HB 756 would amend the Kentucky Constitution to require new taxes/fees and tax/fee increases, at all levels of government, to go to the ballot. The ballot measure would include: 1. What is being taxed; 2. The rate at which it will be taxed; 3. The cost to the average taxpayer; and 4. Where the tax money will go.

==== 2026 impeachment manager ====
In the 2026 Kentucky General Assembly, Roberts was appointed one of five managers in the impeachment trial of judge Julie Goodman.

=== Political positions ===

==== Abortion ====
Roberts has gained controversy for his radical anti-abortion stance. Roberts gained notoriety for introducing legislation to make prescribing the abortion pill a crime in Kentucky. Roberts has repeatedly declared abortion to be "murder". Roberts has been endorsed by anti-abortion groups like Kentucky Right to Life, Northern Kentucky Right to Life, and Students for Life.
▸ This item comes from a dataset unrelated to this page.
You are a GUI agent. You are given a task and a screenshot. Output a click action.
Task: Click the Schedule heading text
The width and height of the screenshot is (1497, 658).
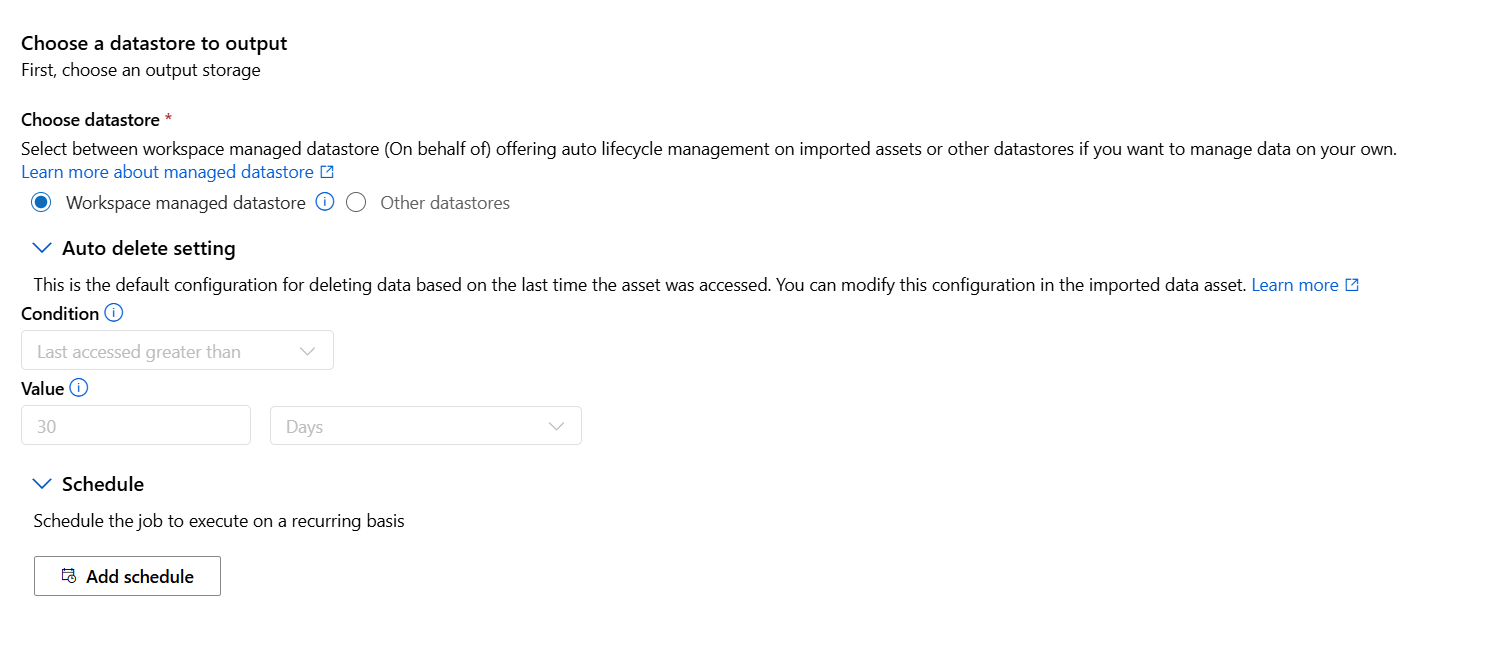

==== Alternate currencies ====
Roberts, citing the Constitution and his distrust in the Federal Reserve System, has pledged to make Kentucky "the Gold, Silver, Bitcoin, and Crypto Capital of the World". Roberts has been praised by former Congressman Ron Paul for his stance on the gold standard, and taking efforts to allow Kentuckians to use alternative currencies.

==== Executive authority ====
Roberts is an open critic of Andy Beshear's use of emergency powers. In April 2020, Roberts, along with two other individuals, filed a successful federal lawsuit against Governor Beshear, alleging that the governor's executive orders restricting travel and banning in-person church services violated their First Amendment rights. The lawsuit was initiated after state troopers recorded license plate numbers of attendees at an Easter service at Maryville Baptist Church, subsequently issuing notices mandating two-week quarantines with criminal penalties for noncompliance. In 2021, Roberts advocated for significant reforms.

==== Mass surveillance and privacy ====
Roberts stood against HB 664, which aimed to codify road worker safety programs by authorizing the installation of speed cameras in highway work zones where workers are present. He argued that the measure would introduce public surveillance systems, raising concerns about government overreach and the erosion of individual privacy rights.

==== Veterans – Defend the Guard ====
Roberts has been an advocate for Defend the Guard, a controversial bill that prohibits the federal government from deploying National Guardsmen to combat zones without a Congressional Declaration of War.

==== Education ====
Roberts is a staunch advocate for school choice, and has pledged to refuse any donations from teacher's unions. Roberts has condemned school boards for using tax dollars to campaign against a constitutional amendment that would have allowed for school choice programs in Kentucky.

==== Property rights ====
Roberts is a staunch advocate for total property rights. He has pledged to introduce a constitutional amendment to abolish property taxes in Kentucky, and has introduced legislation to significantly reduce Kentucky's ability to use eminent domain.

==== Gun control ====
Roberts rejects all gun control and has called the Bureau of Alcohol, Tobacco, and Firearms "evil". Roberts has received the endorsement of organizations like the National Association for Gun Rights, his former employer, due to his positions on guns.

==== Transgender people in sports ====
Roberts's sister was a student athlete, and he has said that "men do not belong in girl's sports" to express his opposition to transgender persons participating in girl's sports.

=== Elections ===

- 2024 Kentucky's 66th House district incumbent Steve Rawlings did not seek reelection, and instead chose to run for Kentucky's 11th Senate district. Roberts won the 2024 Republican primary with 3,365 votes (74.2%) against former 66th House District Representative C. Ed Massey and won the 2024 Kentucky House of Representatives election with 16,368 votes (70.4%) against Democratic candidate Peggy Houston-Nienaber.